Note: Recreation sites and trails are often accessed by resource roads, also known as forest service roads (FSR). BC’s resource roads are not built or maintained to the same standards as public highways, with many additional hazards such as rough, loose gravel, potholes, sharp corners, large industrial vehicles and other unmarked hazards. High-clearance 4WD vehicles are often required. Remember to check your insurance policy, as some coverage may be void when using these roads. Please read road safety, road use regulations, and road policy information before travelling on forest service roads. For more information, please visit the Government of BC website.

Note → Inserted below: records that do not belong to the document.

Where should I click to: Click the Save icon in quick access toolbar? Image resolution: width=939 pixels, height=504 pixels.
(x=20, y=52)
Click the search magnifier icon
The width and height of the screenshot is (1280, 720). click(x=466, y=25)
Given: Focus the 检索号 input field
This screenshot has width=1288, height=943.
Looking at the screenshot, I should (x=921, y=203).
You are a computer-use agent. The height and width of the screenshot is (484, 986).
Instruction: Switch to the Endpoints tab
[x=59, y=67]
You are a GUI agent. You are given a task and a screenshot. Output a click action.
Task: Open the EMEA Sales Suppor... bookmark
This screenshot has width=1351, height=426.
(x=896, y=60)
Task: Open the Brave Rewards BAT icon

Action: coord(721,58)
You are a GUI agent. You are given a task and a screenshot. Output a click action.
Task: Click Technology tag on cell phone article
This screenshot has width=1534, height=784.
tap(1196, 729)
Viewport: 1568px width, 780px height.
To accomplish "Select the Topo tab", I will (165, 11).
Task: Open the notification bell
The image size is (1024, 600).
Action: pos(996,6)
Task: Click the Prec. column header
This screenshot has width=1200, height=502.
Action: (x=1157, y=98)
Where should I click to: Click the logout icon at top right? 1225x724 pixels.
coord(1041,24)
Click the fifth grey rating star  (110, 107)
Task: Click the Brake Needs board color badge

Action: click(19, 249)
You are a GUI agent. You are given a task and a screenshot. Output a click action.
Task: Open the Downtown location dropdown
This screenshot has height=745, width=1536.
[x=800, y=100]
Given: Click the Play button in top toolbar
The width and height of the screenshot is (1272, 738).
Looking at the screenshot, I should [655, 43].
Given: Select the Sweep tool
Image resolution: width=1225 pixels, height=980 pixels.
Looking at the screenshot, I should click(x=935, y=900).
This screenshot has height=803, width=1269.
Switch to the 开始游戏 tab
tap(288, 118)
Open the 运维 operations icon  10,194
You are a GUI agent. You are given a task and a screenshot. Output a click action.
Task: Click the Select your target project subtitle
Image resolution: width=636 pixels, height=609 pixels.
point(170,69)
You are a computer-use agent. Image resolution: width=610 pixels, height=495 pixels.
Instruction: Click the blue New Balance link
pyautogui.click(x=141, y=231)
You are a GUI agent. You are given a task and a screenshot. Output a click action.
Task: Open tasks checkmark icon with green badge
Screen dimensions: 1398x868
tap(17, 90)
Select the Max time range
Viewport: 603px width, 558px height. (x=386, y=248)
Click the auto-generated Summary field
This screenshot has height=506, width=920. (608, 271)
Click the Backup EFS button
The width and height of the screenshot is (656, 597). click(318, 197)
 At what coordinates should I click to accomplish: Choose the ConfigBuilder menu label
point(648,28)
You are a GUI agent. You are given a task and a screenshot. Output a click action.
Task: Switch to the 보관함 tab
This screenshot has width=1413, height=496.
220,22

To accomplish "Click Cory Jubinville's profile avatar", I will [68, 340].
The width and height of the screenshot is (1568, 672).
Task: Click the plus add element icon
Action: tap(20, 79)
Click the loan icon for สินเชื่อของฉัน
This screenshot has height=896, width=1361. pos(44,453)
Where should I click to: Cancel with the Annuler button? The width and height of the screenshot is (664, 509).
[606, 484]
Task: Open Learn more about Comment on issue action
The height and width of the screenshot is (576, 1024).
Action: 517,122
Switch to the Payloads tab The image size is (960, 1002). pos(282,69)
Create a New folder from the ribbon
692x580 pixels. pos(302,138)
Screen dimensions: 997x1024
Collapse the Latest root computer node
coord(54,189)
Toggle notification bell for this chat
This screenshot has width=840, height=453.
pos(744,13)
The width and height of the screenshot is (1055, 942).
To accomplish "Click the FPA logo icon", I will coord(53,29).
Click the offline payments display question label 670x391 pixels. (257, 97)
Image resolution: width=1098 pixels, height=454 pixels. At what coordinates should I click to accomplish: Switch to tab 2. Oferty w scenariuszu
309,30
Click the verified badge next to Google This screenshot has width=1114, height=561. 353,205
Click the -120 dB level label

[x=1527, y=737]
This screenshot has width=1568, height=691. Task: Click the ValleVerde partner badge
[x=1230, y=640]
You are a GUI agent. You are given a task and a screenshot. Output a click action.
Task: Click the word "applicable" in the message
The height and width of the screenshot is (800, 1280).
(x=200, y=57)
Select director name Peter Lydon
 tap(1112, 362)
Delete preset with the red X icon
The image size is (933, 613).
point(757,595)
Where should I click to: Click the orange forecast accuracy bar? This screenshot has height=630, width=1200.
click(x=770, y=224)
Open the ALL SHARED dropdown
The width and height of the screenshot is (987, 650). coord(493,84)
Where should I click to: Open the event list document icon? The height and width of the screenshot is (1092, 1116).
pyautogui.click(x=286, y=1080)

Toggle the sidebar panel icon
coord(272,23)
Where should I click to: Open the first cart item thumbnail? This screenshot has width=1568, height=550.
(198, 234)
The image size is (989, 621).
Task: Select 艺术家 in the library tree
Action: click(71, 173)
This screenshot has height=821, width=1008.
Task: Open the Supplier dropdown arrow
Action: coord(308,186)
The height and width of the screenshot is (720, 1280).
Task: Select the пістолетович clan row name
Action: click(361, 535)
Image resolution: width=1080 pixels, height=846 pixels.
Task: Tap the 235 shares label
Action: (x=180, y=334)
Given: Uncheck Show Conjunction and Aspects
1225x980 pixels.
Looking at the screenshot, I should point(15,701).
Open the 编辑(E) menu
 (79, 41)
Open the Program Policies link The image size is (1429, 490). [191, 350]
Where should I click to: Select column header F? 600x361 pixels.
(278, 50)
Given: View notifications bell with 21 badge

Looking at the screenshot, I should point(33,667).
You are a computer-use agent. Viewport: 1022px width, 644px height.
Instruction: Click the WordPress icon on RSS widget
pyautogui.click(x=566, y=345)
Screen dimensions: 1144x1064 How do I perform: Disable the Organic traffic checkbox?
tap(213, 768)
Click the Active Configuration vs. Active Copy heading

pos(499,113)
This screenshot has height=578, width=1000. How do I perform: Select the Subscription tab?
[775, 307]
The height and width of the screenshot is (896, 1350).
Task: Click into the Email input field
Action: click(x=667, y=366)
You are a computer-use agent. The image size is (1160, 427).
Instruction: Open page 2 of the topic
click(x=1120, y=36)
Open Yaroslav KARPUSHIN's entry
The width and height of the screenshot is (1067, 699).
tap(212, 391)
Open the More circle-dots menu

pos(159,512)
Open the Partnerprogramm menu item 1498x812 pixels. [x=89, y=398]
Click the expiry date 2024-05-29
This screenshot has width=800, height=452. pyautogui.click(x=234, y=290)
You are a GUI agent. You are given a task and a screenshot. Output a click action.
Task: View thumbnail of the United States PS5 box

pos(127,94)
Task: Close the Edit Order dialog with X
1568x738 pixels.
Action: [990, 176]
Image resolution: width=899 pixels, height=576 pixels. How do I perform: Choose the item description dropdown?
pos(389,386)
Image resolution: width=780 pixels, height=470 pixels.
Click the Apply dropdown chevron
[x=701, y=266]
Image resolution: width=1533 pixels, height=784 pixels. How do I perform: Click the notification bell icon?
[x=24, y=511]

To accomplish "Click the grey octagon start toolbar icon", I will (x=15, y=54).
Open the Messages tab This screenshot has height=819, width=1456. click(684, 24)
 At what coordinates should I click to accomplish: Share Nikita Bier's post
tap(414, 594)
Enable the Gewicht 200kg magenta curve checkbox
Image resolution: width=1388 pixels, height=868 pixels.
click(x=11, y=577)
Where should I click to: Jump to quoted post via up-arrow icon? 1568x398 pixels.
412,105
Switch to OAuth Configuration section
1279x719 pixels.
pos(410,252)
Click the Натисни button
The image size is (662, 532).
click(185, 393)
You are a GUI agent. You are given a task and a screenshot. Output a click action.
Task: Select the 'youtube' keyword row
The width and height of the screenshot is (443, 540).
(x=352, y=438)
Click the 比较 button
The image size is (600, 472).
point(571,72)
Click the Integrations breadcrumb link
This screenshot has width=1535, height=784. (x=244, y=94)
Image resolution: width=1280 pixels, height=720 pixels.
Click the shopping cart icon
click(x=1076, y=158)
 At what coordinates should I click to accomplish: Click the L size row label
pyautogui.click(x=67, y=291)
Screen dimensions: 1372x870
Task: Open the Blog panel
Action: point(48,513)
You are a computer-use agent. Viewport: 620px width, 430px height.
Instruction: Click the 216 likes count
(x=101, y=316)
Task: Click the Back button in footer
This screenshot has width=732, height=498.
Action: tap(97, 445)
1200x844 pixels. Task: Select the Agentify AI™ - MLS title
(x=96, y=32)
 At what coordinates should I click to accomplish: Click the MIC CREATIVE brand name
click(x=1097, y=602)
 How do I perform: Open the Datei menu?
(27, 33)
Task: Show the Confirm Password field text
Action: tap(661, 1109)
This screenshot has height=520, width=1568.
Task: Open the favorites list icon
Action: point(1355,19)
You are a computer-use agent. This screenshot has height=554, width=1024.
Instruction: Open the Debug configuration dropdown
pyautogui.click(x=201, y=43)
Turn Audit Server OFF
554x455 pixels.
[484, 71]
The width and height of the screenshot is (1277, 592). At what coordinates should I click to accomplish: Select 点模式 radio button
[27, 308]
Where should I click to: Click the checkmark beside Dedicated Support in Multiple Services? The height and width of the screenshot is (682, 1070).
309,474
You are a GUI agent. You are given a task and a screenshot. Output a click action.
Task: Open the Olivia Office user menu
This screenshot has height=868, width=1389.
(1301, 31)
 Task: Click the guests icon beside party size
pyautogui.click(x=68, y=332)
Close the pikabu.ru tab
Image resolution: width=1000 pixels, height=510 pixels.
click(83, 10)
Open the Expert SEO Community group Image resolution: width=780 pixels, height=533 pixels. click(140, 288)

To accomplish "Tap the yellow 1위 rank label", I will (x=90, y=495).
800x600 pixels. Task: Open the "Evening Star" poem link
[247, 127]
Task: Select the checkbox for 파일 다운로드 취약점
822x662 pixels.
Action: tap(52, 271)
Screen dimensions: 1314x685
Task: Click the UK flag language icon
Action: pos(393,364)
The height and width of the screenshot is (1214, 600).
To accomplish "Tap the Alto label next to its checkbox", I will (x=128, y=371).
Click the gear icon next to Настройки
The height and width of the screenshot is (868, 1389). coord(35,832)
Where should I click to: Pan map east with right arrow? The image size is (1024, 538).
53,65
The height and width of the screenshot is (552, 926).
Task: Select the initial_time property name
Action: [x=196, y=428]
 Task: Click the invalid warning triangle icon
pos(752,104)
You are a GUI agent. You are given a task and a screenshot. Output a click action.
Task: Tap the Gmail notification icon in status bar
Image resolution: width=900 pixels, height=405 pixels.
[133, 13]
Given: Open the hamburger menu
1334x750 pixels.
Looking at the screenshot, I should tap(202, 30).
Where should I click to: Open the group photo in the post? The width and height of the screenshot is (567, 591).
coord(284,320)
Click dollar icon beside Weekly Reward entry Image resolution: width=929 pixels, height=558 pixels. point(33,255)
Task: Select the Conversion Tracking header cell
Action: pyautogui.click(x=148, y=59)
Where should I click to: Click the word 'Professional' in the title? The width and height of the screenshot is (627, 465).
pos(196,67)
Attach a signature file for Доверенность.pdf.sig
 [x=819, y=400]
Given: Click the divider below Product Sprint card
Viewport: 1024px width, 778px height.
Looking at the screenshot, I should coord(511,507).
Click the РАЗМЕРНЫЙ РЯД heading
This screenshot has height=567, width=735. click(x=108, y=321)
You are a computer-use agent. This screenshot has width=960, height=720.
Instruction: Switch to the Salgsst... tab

Regional & Municipal Parks

Not all parks fall within national or provincial jurisdiction; many are managed by regional or municipal parks boards, which set their own rules, regulations, openings, and closures to ensure visitor safety. Always check with the park’s website before planning your visit to learn about the latest updates.

Camping

Camping is an extremely popular way to experience British Columbia’s outdoor spaces. Please plan ahead, adhere to any campfire bans, and ensure you’re taking all the appropriate steps to have a safe and enjoyable time. Campground reservations are strongly recommended.

For safety tips, see COVID-19 Tips for Camping and RVing.

Camper’s Code

Please camp responsibly and follow the Camper’s Code.

Private Campgrounds & RV Parks

To find a complete list of campgrounds and RV parks throughout British Columbia, visit the Camping & RV in BC website.

Provincial Parks (BC Parks)

Reservations for BC Parks campgrounds can be made on Discover Camping.